Surgical management of chronic pain after inguinal hernia repair

E Aasvang, H Kehlet
British Journal of Surgery 2005, 92 (7): 795-801

BACKGROUND: Chronic pain after inguinal hernia repair is an adverse outcome that affects about 12 per cent of patients. Principles of treatment have not been defined. This review examines neurectomy and mesh or staple removal as possible treatments.

METHOD: A literature search was carried out using the Medline and Ovid databases. Keywords were 'pain; chronic', 'herniorrhaphy; inguinal', 'neurectomy' and similar words. Article references were cross-checked for additional references. Articles were reviewed for data on surgical treatment of chronic pain after hernia repair.

RESULTS: Neurectomy of the ilioinguinal, iliohypogastric, genitofemoral or lateral femoral cutaneous nerve was described in 14 papers. Overall, a favourable outcome was reported. However, the methodological quality was poor in all studies in respect of preoperative diagnostic criteria and treatment, intraoperative success in identifying a pathological lesion or nerve and quality of follow-up; this hindered interpretation of the data. Insufficient information is available at present on the effect of removal of mesh or staples.

CONCLUSION: Chronic pain after hernia repair is a significant problem and there is a need for a definitive assessment of its surgical treatment.

**EXERCISES TO COMPLETE**:
A. According to the abstract on chronic pain after inguinal hernia repair, why was it difficult to interpret the reported data on neurectomy?
B. Set down the passage of the hernia pain abstract that begins at the words "Surgical management of" and stops after the words "as possible treatments.".
The records that follow have no connection to the abstract.

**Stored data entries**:

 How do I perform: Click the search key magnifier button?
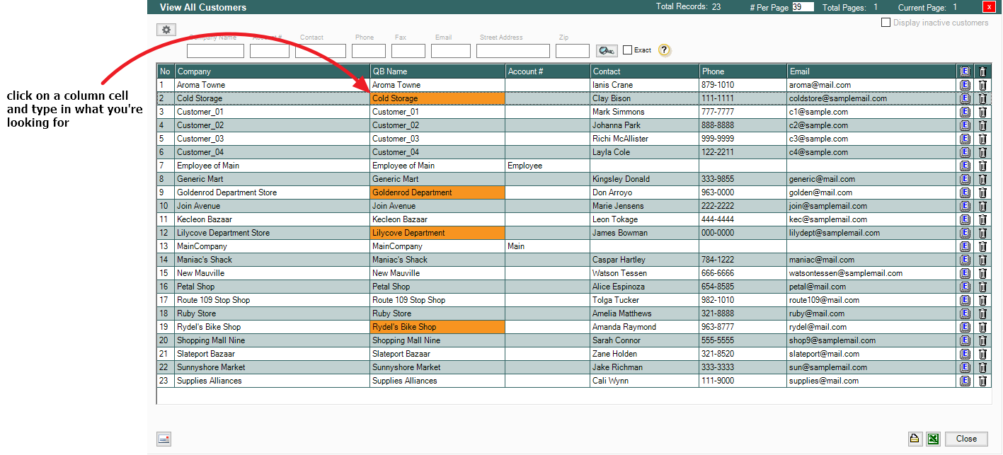click(607, 50)
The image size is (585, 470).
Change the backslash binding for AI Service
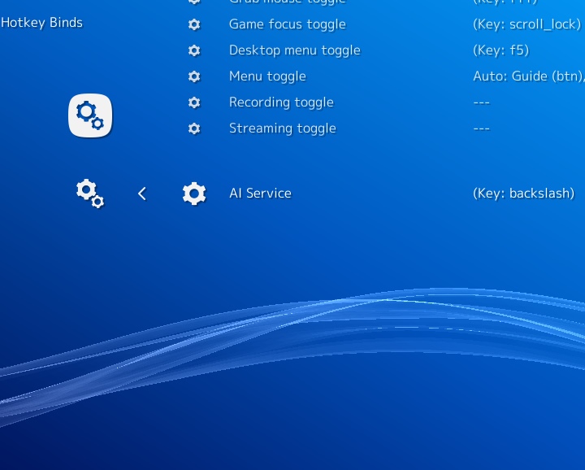point(523,194)
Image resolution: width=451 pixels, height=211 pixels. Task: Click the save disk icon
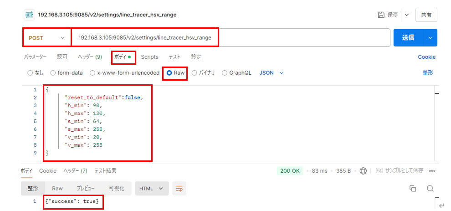coord(381,15)
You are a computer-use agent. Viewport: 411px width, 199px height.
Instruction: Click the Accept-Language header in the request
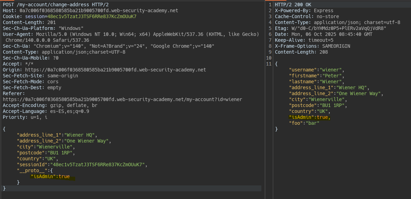point(46,111)
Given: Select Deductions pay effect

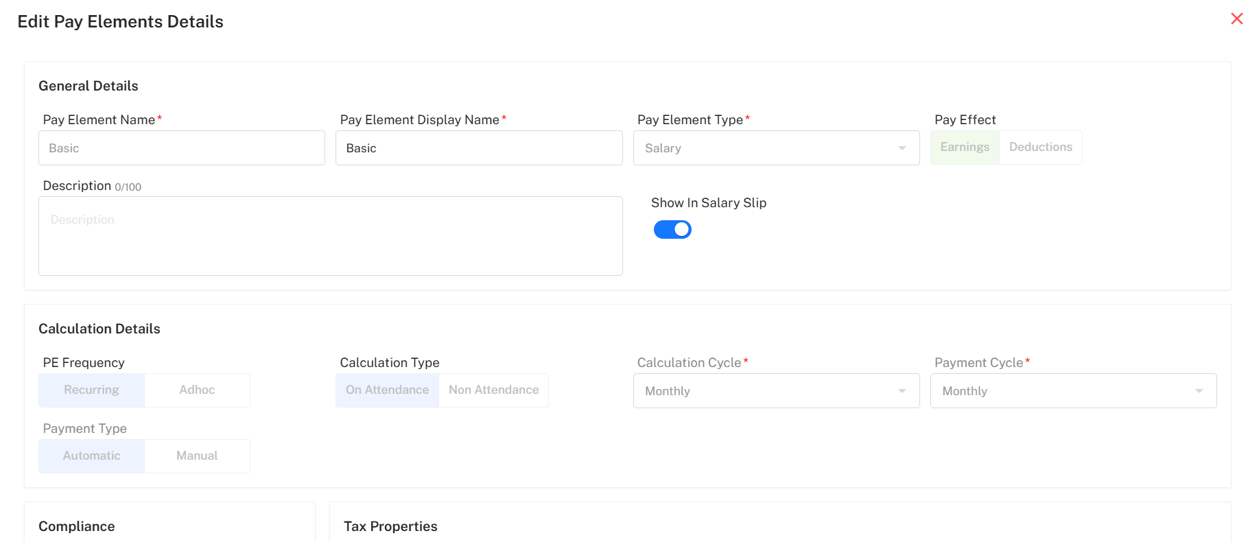Looking at the screenshot, I should click(x=1040, y=148).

**ANSWERS TO THE PROBLEMS**:
A. All the studies had poor methodological quality in three respects: preoperative diagnostic criteria and treatment, intraoperative success in identifying a pathological lesion or nerve, and quality of follow-up. These weaknesses hindered interpretation of the data, despite the favorable overall outcome reported.

B.
Surgical management of chronic pain after inguinal hernia repair

E Aasvang, H Kehlet
British Journal of Surgery 2005, 92 (7): 795-801

BACKGROUND: Chronic pain after inguinal hernia repair is an adverse outcome that affects about 12 per cent of patients. Principles of treatment have not been defined. This review examines neurectomy and mesh or staple removal as possible treatments.